After locating the line containing "Click the partially hidden thumbnail near top" in the entries below, please write out that line and the rest through the end exactly. Omit pictures.

______________________________

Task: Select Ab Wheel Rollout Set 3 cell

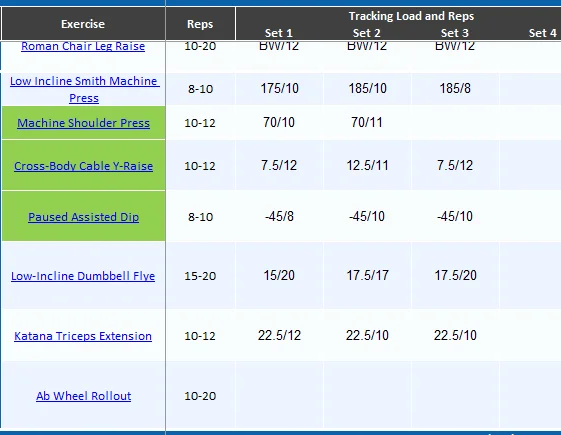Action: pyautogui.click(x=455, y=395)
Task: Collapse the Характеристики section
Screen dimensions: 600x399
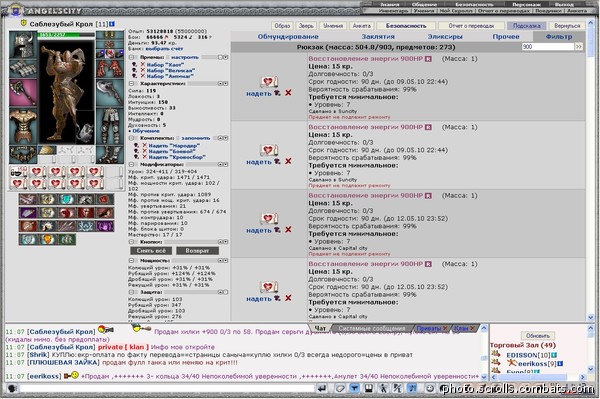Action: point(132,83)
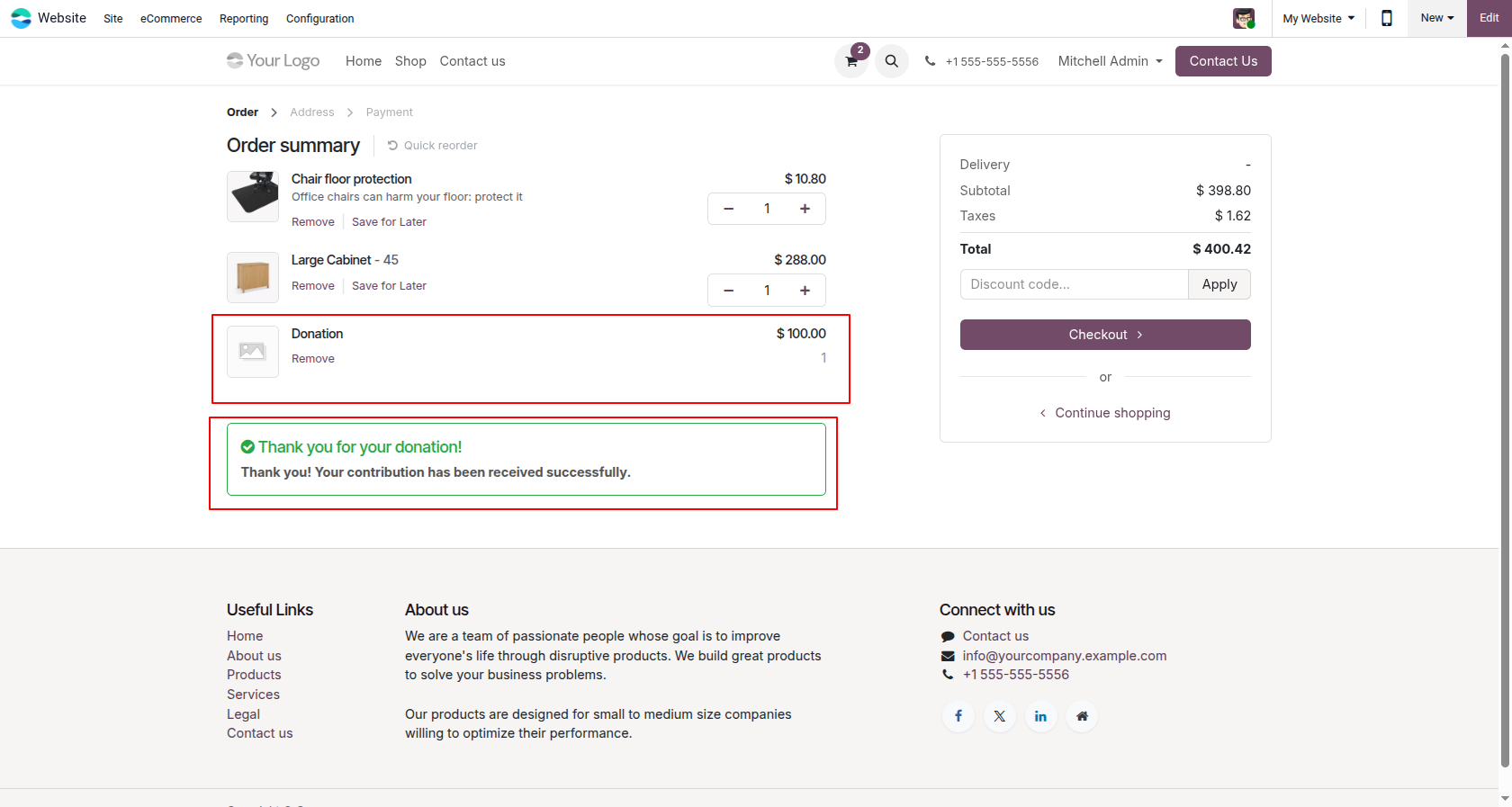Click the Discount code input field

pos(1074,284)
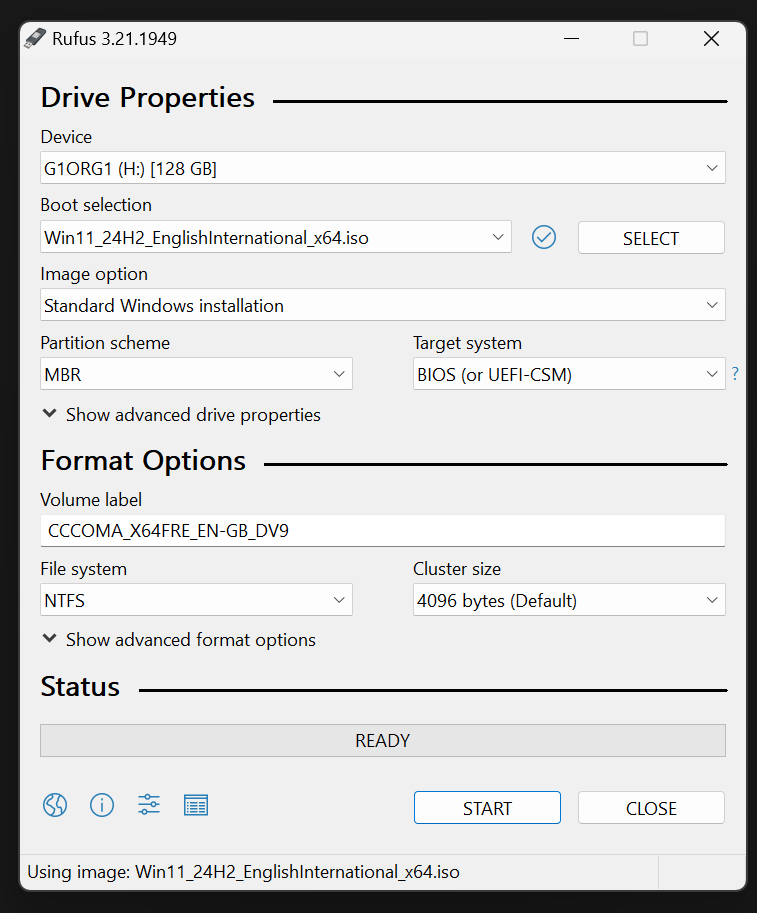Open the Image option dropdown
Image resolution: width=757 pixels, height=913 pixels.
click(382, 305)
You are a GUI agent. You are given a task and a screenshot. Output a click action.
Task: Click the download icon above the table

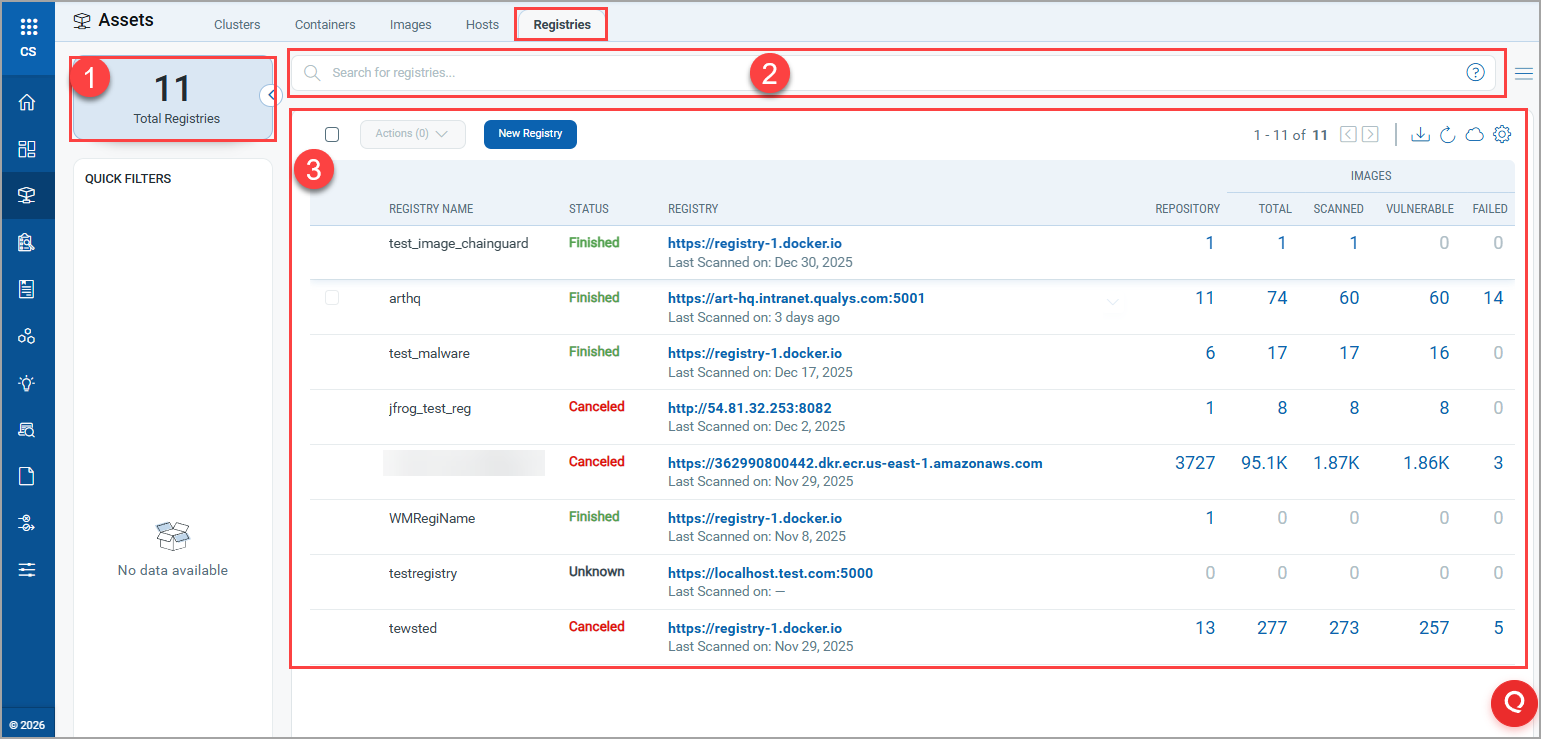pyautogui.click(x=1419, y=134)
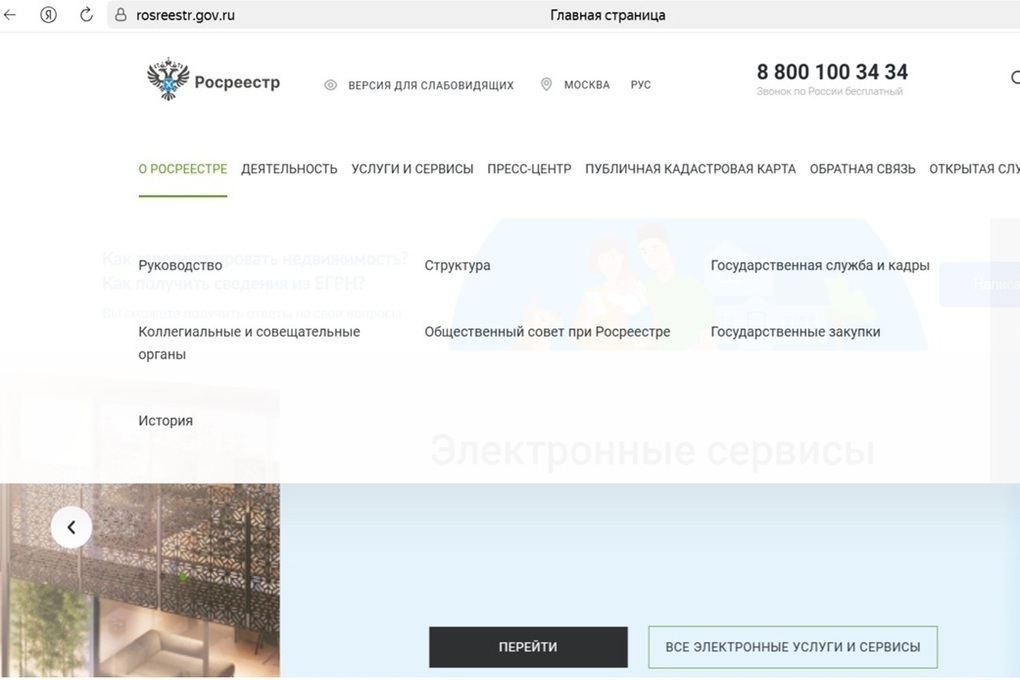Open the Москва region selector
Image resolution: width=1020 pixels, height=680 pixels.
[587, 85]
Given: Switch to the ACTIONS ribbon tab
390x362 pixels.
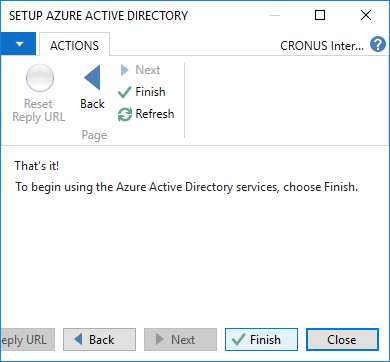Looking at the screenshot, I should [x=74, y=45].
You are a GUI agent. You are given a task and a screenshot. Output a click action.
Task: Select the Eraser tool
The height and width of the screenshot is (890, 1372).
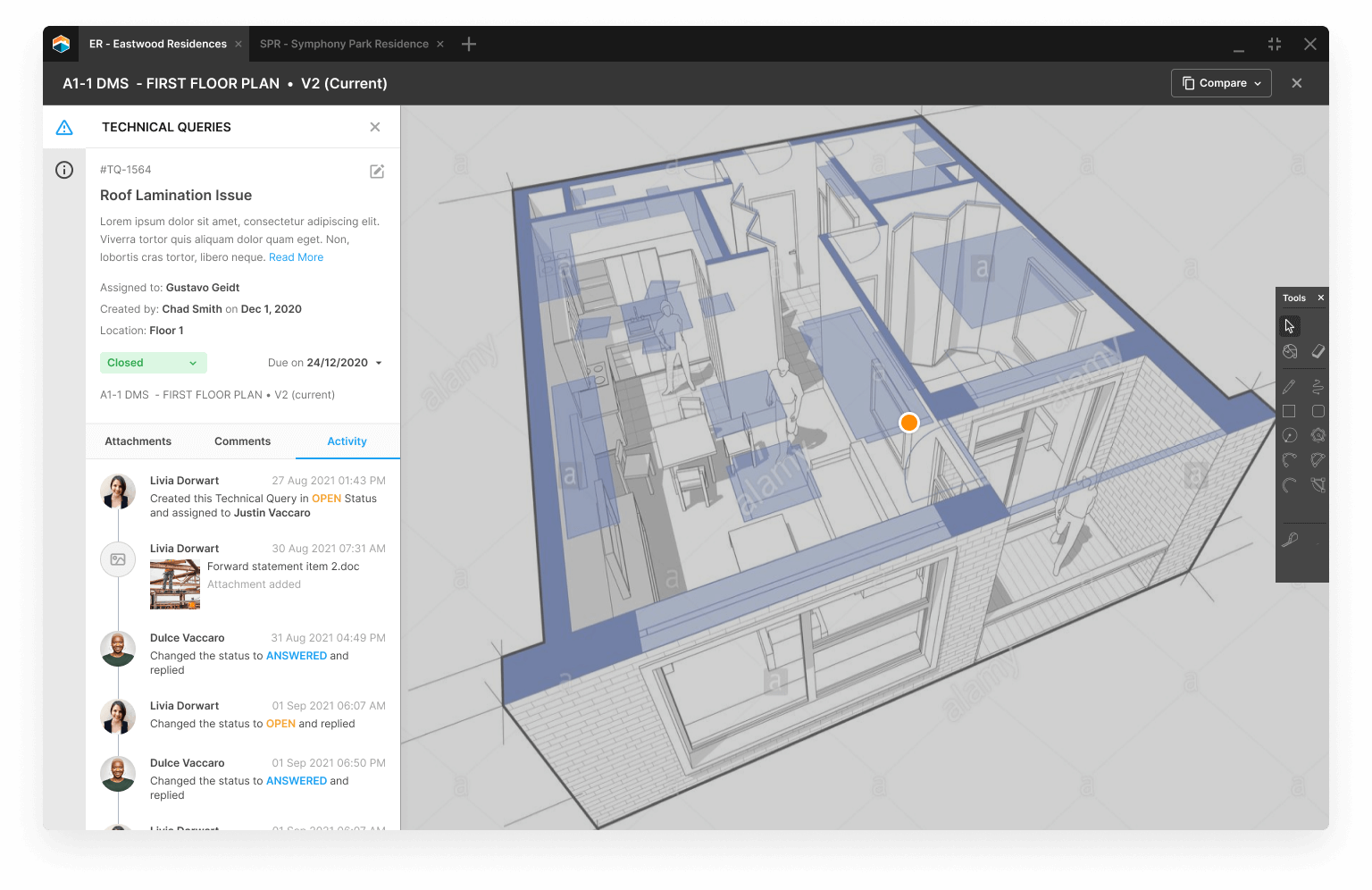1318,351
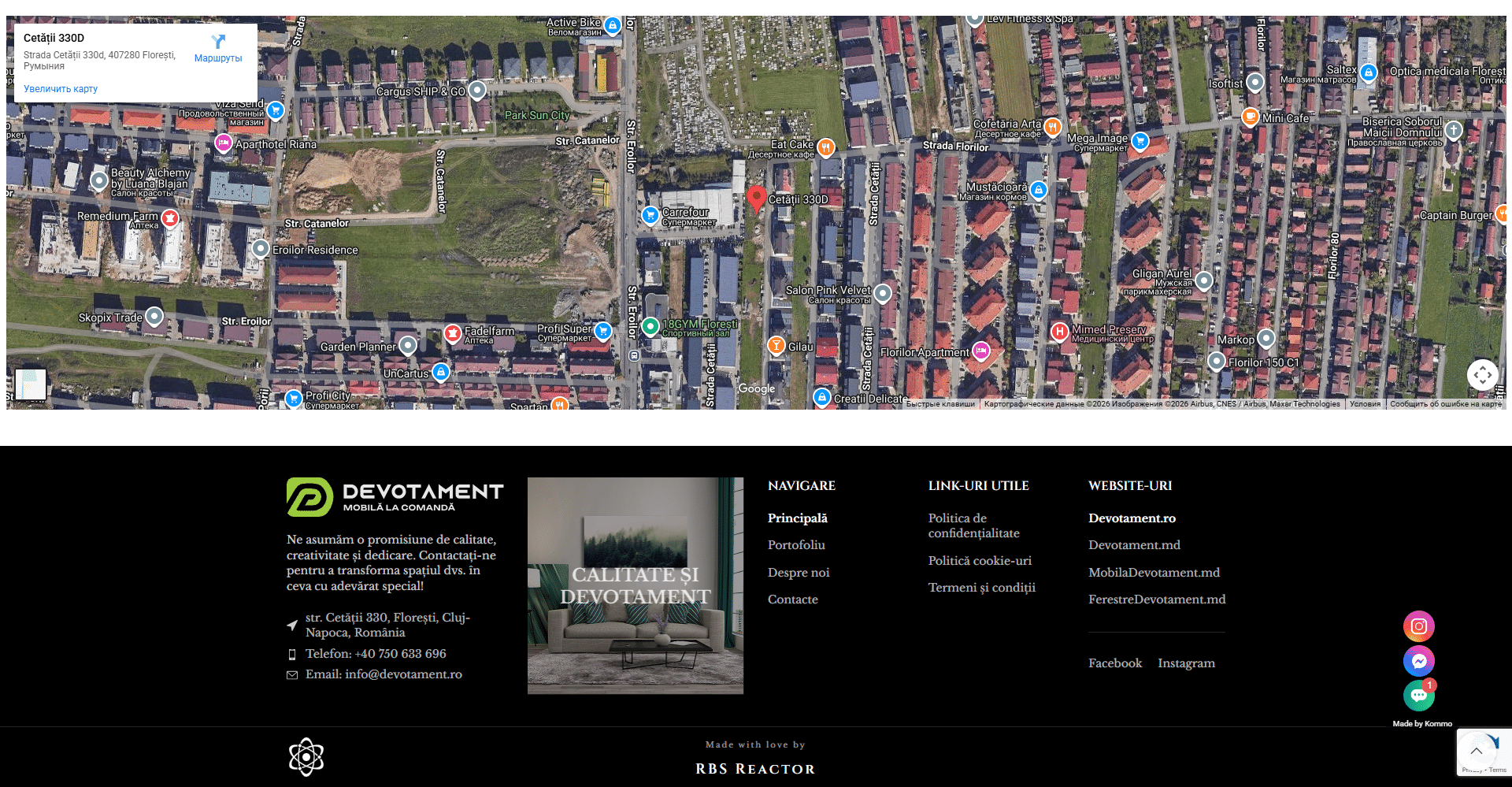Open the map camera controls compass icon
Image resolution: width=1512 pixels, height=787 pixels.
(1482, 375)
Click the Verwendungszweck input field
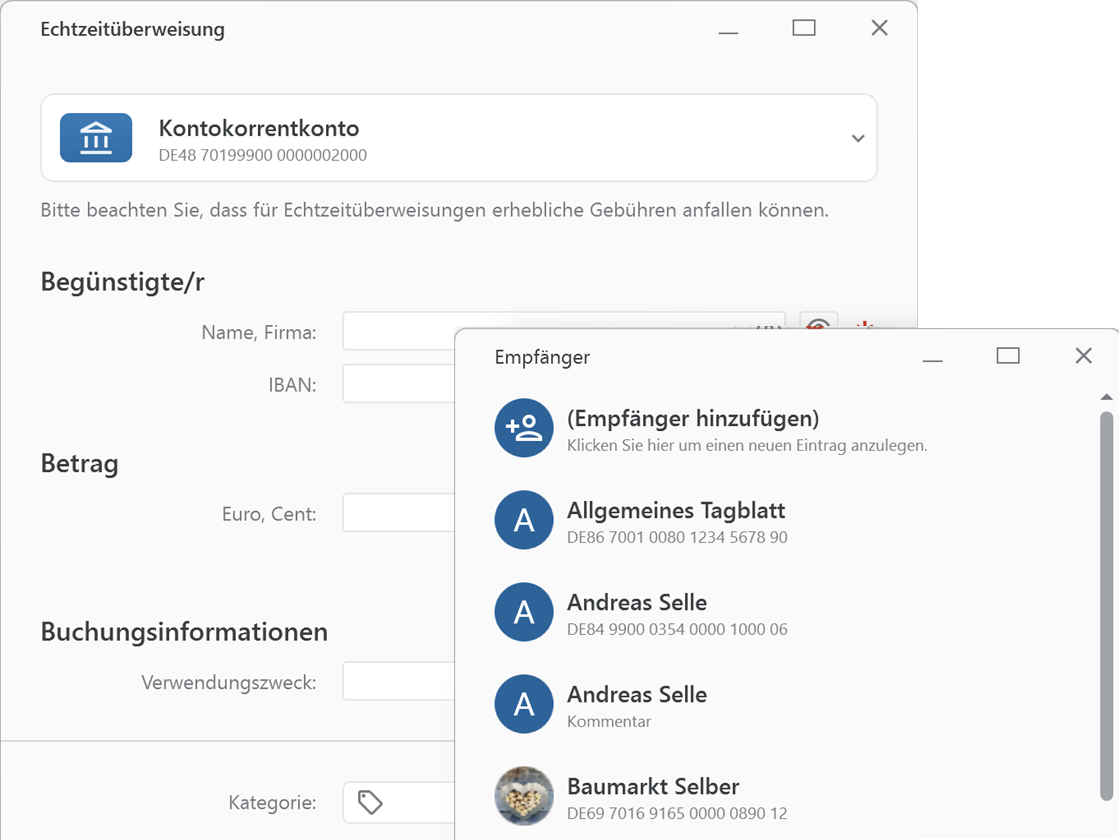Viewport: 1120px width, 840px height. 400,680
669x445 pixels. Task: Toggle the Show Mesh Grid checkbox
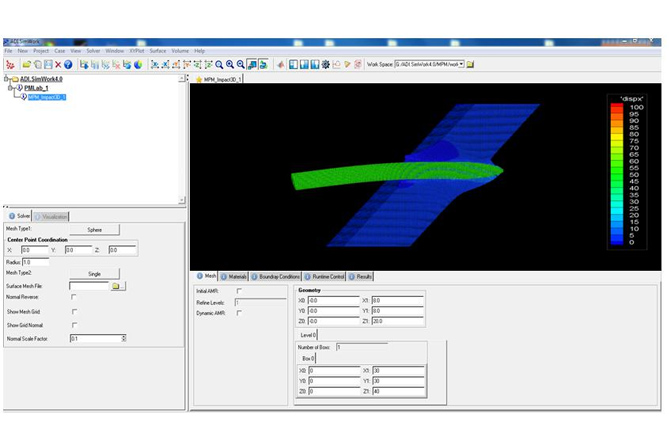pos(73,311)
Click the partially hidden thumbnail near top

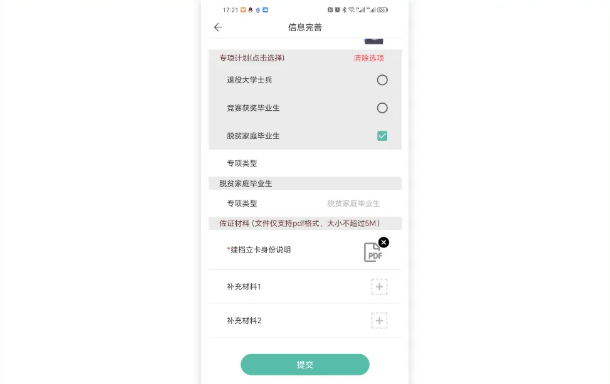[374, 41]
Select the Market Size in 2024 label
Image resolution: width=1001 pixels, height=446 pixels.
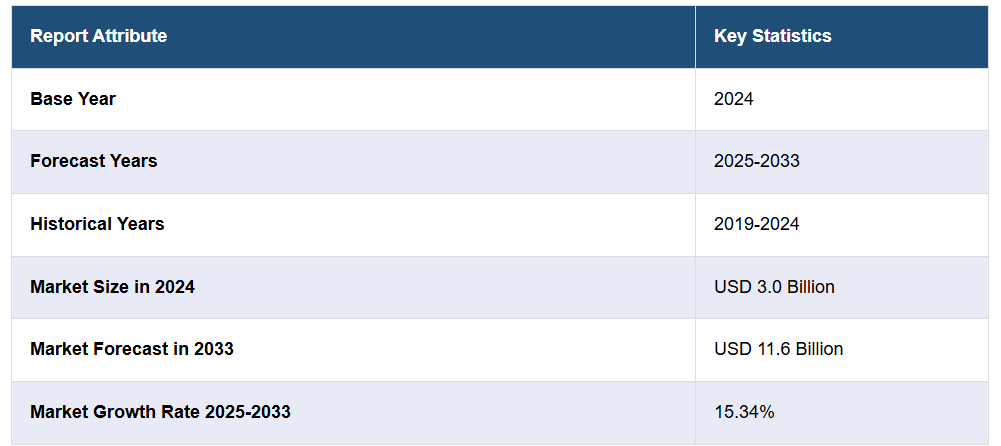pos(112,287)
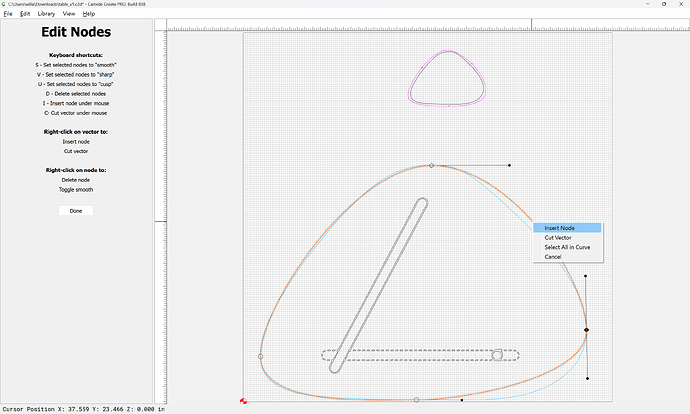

______________________________

EXPECTED ANSWER:
Click the partially hidden thumbnail near top

[374, 41]
Select the Market Size in 2024 label
Image resolution: width=1001 pixels, height=446 pixels.
pos(112,287)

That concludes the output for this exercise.